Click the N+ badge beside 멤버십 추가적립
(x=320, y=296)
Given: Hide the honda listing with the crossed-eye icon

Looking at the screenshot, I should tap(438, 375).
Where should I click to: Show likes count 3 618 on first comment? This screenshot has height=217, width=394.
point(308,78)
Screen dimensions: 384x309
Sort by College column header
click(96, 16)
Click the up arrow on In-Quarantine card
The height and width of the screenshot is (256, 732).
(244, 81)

════════════════════

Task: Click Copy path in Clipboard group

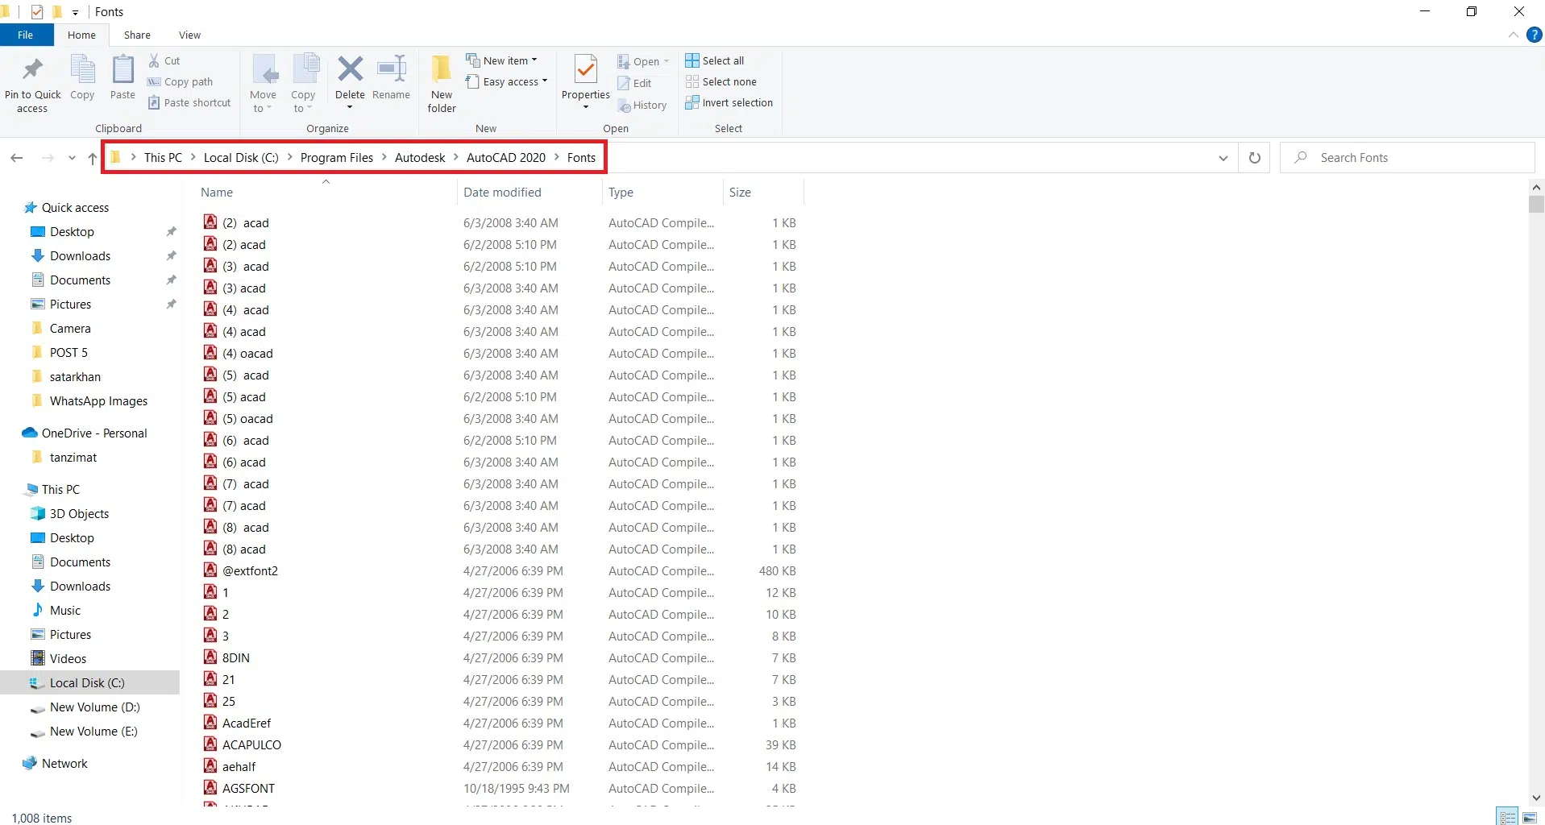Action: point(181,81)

════════════════════

**Problem details**
Which lines run from the one holding "Given: Hide the" through the one holding "Screen dimensions: 384x309" in the records above? Repeat them exactly, both included, and nothing more.

**Written response**
Given: Hide the honda listing with the crossed-eye icon

Looking at the screenshot, I should tap(438, 375).
Where should I click to: Show likes count 3 618 on first comment? This screenshot has height=217, width=394.
point(308,78)
Screen dimensions: 384x309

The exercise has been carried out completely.